### Short problem
Please count the lines in the data below that contain the string "height", matching case exactly, and give only that number.

--

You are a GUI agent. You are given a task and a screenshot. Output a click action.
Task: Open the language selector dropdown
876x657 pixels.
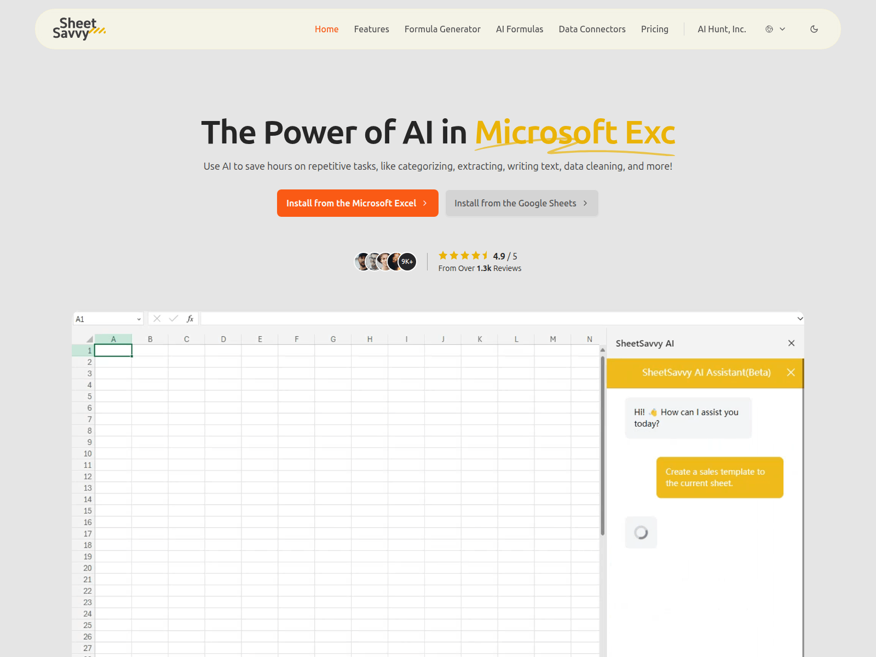point(775,29)
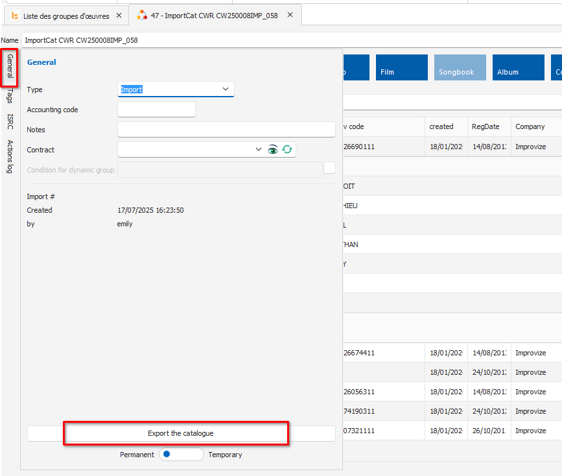Screen dimensions: 562x476
Task: Click into the Accounting code field
Action: [156, 110]
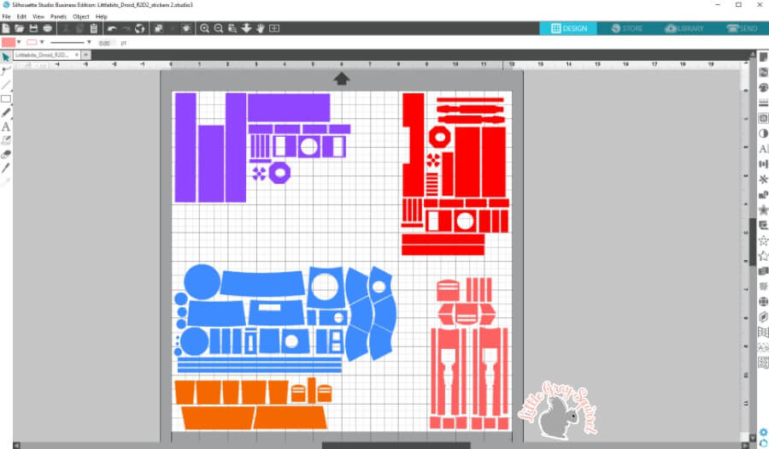Screen dimensions: 769x449
Task: Click the Zoom Out magnifier icon
Action: click(218, 28)
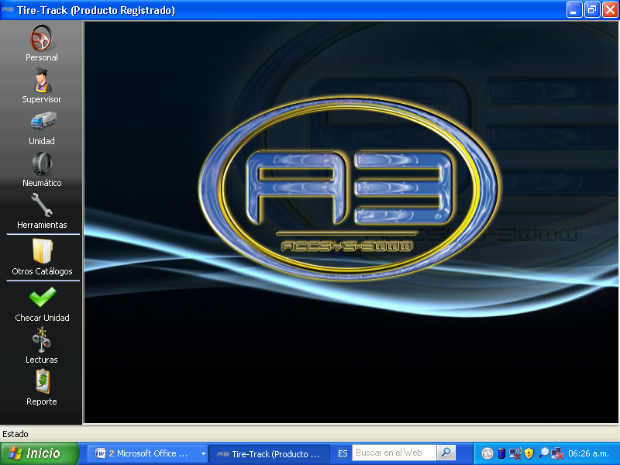Maximize the Tire-Track window
Viewport: 620px width, 465px height.
(x=592, y=10)
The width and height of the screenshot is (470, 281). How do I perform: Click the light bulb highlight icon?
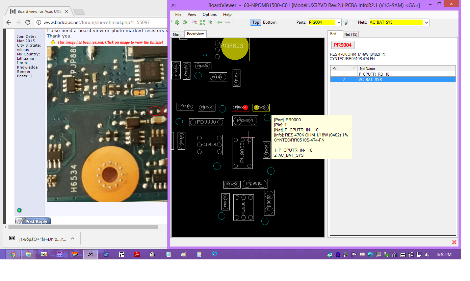tap(346, 23)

--

### Solution for this problem
2